B. Tightly Secured Cable Connections Motion artifact, or "noise," can be caused by frequent client movement, electrode placement on limbs, and insufficient adhesion to the skin, such as placing electrodes over hairy areas of the skin. Electrode placement over bony prominences also should be avoided. Signal interference can also occur with electrode removal and cable disconnection.

A nurse is watching the cardiac monitor and notices that the rhythm suddenly changes. There are no P waves, the QRS complexes are wide, and the ventricular rate is regular but over 100. The nurse determines that the client is experiencing: A. Premature ventricular contractions B. Ventricular tachycardia C. Ventricular fibrillation D. Sinus tachycardia

B. Ventricular Tachycardia Ventricular tachycardia is characterized by the absence of P waves, wide QRS complexes (usually greater than 0.14 second), and a rate between 100 and 250 impulses per minute. The rhythm is usually regular.

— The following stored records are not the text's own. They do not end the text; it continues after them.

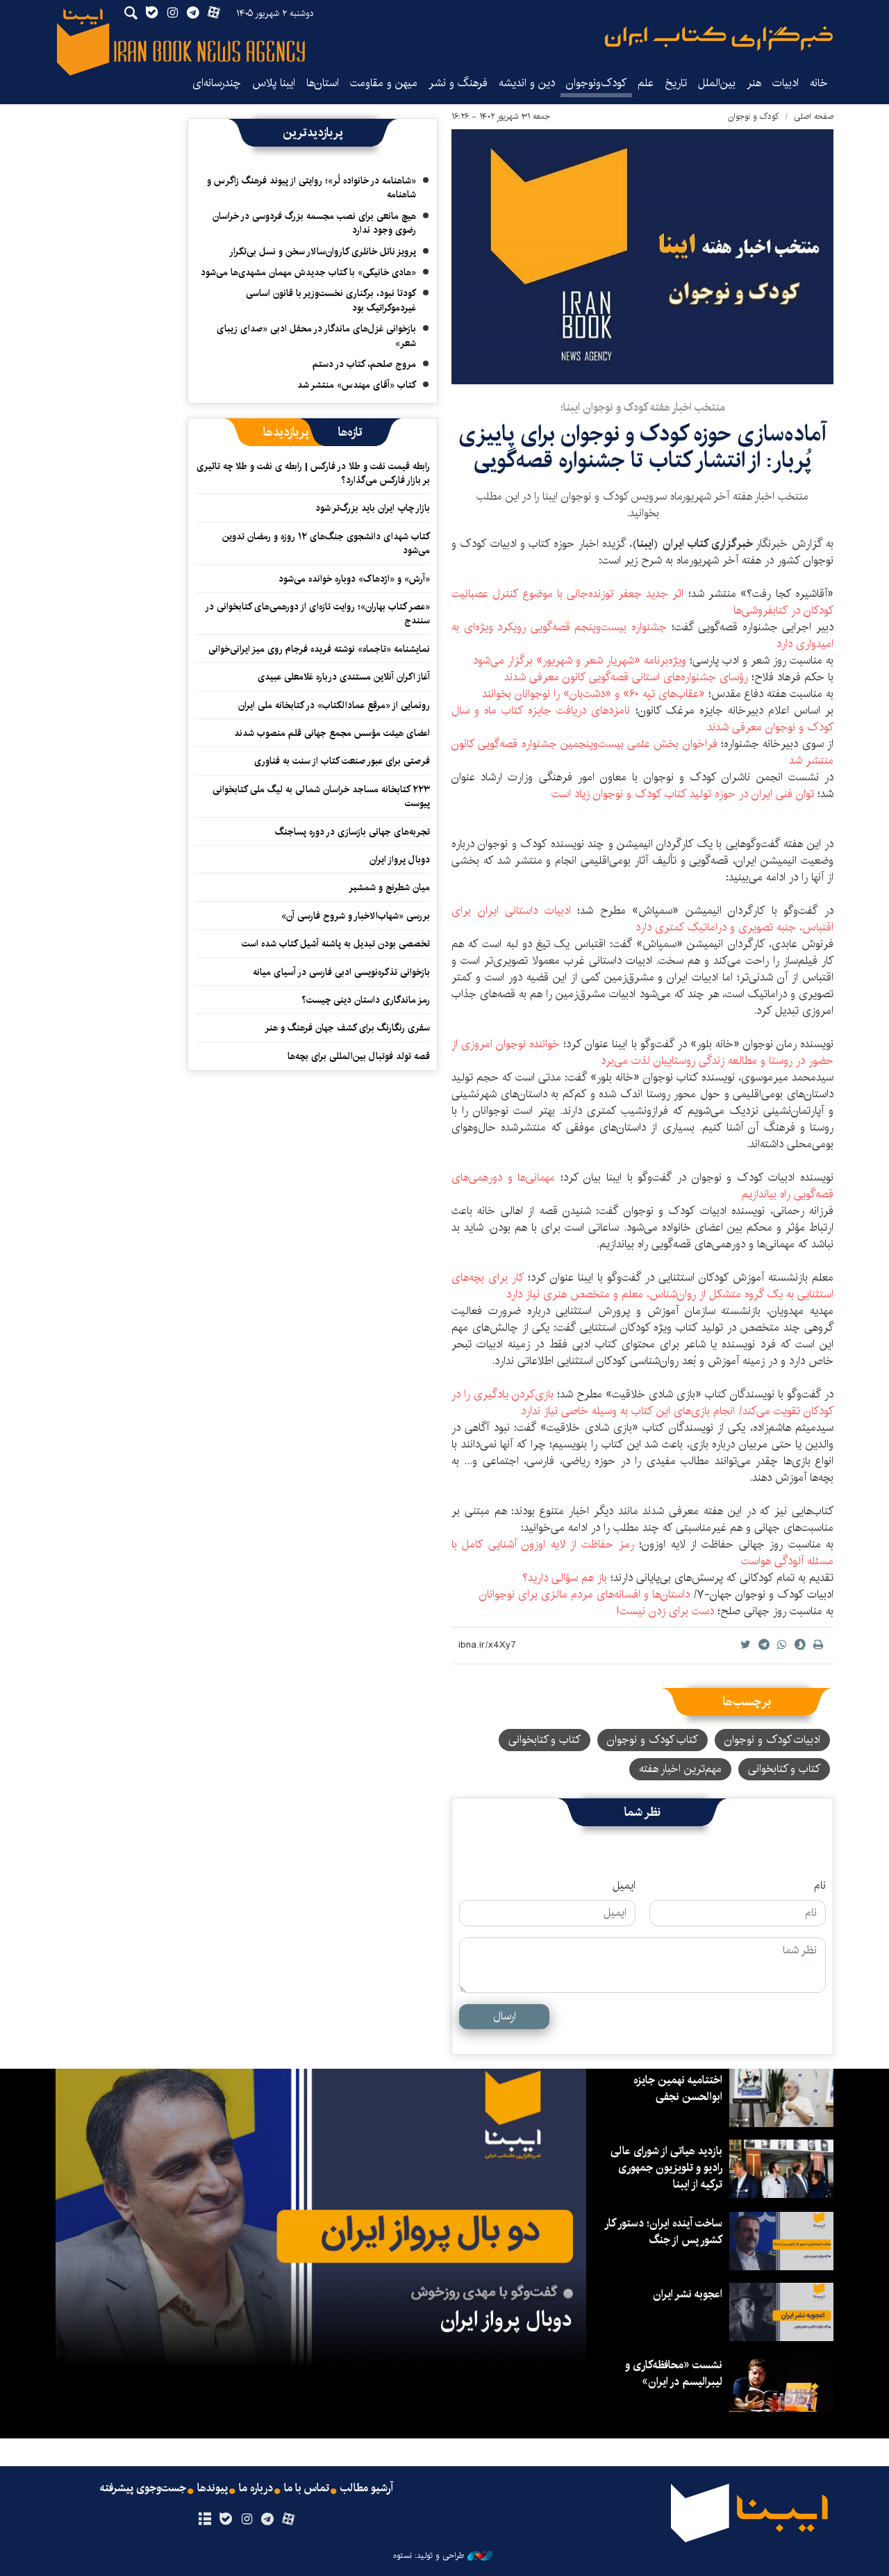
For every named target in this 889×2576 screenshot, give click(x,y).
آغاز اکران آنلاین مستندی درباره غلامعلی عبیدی (344, 676)
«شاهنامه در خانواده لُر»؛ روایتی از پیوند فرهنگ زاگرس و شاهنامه (311, 187)
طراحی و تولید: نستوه (428, 2556)
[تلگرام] (267, 2519)
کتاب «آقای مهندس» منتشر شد (356, 385)
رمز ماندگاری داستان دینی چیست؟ (365, 1000)
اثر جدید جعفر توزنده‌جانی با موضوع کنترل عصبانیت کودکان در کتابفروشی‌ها (642, 602)
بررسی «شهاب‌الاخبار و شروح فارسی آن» (355, 916)
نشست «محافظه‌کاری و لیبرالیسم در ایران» (673, 2373)
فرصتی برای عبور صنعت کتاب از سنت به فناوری (342, 761)
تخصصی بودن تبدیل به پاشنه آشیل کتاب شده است (336, 943)
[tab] (350, 432)
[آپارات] (288, 2519)
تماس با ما (306, 2488)
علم (646, 83)
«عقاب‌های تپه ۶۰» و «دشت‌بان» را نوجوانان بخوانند (593, 693)
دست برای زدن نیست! (665, 1611)
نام (820, 1886)
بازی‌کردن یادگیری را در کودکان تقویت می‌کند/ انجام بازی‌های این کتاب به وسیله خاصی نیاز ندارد (642, 1402)
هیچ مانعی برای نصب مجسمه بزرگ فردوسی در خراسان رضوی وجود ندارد (314, 223)
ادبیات (785, 83)
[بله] (225, 2519)
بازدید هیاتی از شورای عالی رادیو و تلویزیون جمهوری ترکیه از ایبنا (666, 2168)
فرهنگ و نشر (458, 83)
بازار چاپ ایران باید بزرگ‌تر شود (372, 508)
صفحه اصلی (813, 116)
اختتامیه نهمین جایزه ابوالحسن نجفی (677, 2088)
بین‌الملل (717, 83)
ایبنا (718, 39)
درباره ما (256, 2488)
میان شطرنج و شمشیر (389, 887)
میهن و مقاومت (383, 83)
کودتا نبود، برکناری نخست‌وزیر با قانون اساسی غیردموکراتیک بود (331, 300)
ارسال (504, 2016)
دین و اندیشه (527, 83)
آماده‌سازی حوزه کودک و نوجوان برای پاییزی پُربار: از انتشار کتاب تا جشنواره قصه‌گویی (642, 447)
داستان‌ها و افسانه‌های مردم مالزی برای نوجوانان (584, 1594)
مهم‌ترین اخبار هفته (680, 1768)
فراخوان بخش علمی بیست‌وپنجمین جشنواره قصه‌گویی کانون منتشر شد (642, 752)
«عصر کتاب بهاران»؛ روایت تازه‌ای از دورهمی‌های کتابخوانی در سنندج (318, 613)
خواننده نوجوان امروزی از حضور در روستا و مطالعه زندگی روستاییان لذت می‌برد (642, 1052)
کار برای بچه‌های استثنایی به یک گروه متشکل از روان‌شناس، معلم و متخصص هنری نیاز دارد (642, 1286)
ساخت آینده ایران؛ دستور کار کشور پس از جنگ (664, 2231)
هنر (754, 83)
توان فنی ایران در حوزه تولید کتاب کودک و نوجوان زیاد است (682, 794)
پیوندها (212, 2488)
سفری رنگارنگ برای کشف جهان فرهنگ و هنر (347, 1027)
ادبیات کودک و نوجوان (772, 1739)
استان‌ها (322, 83)
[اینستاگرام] (246, 2519)
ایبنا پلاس (273, 83)
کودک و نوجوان (753, 116)
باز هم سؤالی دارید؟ (564, 1577)
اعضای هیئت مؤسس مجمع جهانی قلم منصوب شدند (332, 733)
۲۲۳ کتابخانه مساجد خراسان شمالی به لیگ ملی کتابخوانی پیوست (321, 796)
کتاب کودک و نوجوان (652, 1739)
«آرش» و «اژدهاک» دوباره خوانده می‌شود (354, 578)
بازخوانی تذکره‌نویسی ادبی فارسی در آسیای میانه (341, 972)
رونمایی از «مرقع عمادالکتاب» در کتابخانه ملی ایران (334, 705)
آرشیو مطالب (366, 2488)
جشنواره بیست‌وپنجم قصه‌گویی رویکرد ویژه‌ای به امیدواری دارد (642, 635)
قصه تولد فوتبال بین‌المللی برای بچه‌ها (359, 1056)
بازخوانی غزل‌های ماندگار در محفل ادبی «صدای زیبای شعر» (316, 335)
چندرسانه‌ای (216, 83)
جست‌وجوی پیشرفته (143, 2488)
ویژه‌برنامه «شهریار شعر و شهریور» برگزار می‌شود (579, 660)
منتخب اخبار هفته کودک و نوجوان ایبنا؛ (642, 407)
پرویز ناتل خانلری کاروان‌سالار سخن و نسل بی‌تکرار (322, 251)
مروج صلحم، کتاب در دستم (364, 364)
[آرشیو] (204, 2519)
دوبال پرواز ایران (399, 859)
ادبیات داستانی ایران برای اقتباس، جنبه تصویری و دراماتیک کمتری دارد (642, 919)
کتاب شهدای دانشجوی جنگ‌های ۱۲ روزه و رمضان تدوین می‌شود (326, 543)
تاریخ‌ (676, 83)
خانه (819, 83)
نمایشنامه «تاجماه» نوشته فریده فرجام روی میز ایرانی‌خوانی (319, 649)
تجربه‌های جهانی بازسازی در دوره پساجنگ (352, 831)
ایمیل (624, 1886)
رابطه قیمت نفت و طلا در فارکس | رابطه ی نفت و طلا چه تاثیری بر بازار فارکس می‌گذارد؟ (313, 473)
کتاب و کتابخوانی (544, 1739)
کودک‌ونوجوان (596, 83)
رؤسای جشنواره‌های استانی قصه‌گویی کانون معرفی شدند (626, 677)
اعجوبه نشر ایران (687, 2294)
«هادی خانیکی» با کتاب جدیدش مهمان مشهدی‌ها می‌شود (308, 272)
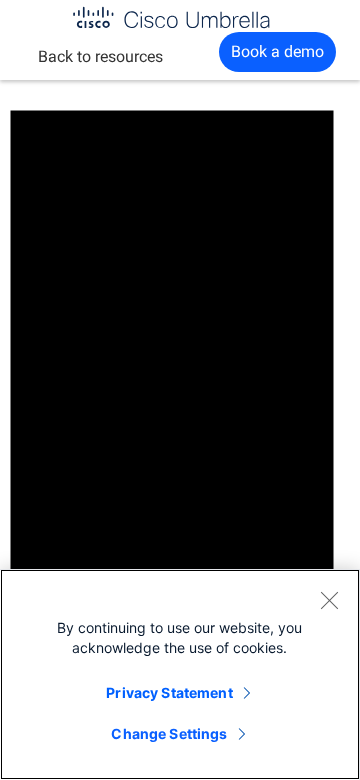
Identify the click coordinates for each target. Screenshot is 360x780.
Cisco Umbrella (171, 17)
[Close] (329, 600)
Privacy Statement (169, 692)
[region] (180, 674)
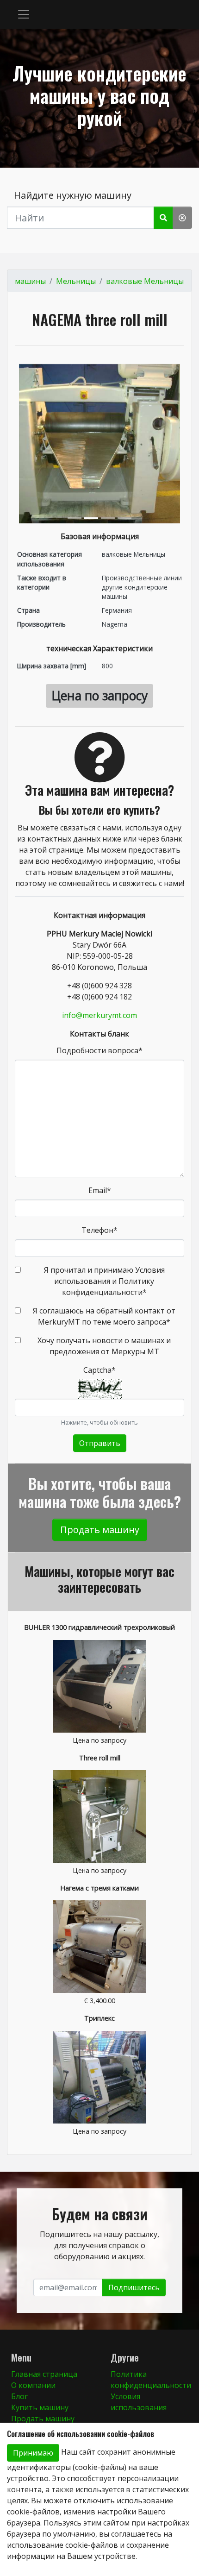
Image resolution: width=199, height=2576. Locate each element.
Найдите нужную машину (72, 195)
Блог (19, 2396)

When auscultating the apical pulse of a client who has atrial fibrillation, the nurse would expect to hear a rhythm that is characterized by: A. The presence of occasional coupled beats B. Long pauses in an otherwise regular rhythm C. A continuous and totally unpredictable irregularity D. Slow but Strong and regular Beats

C. A continuous and totally unpredictable irregularity In atrial fibrillation, multiple ectopic foci stimulate the atria to contract. The AV node is unable to transmit all of these impulses to the ventricles, resulting in a pattern of highly irregular ventricular contractions.

A nurse is viewing the cardiac monitor in a client's room and notes that the client has just gone into ventricular tachycardia. The client is awake and alert and has good skin color. The nurse would prepare to do which of the following? A. Immediately defibrillate B. Prepare for pacemaker insertion C. Administer amiodarone (Cordarone) intravenously D. Administer epinephrine (Adrenaline) intravenously

C. Administer amiodarone (Cordarone) intravenously First-line treatment of ventricular tachycardia in a client who is hemodynamically stable is the use of anti-dysrhythmics such as amiodarone (Cordarone), lidocaine (Xylocaine), and procainamide (Pronestyl). Cardioversion also may be needed to correct the rhythm (cardioversion is recommended for stable ventricular tachycardia). Defibrillation is used with pulseless ventricular tachycardia. Epinephrine would stimulate and already excitable ventricle and is contraindicated

A client with a bundle branch block is on a cardiac monitor. The nurse should expect to observe: A. Sagging ST segments B. Absence of P wave configurations C. Inverted T waves following each QRS complex D. Widening of QRS complexes to 0.12 second or greater

D. Bundle branch block interferes with the conduction of impulses from the AV node to the ventricle supplied by the affected bundle. Conduction through the ventricles is delayed, as evidenced by a widened QRS complex.

The adaptations of a client with complete heart block would most likely include: A. Nausea and vertigo B. Flushing and slurred speech C. Cephalalgia and blurred vision D. Syncope and slow ventricular rate

D. In complete atrioventricular block, the ventricles take over the pacemaker function in the heart but at a much slower rate than that of the SA node. As a result there is decreased cerebral circulation, causing syncope.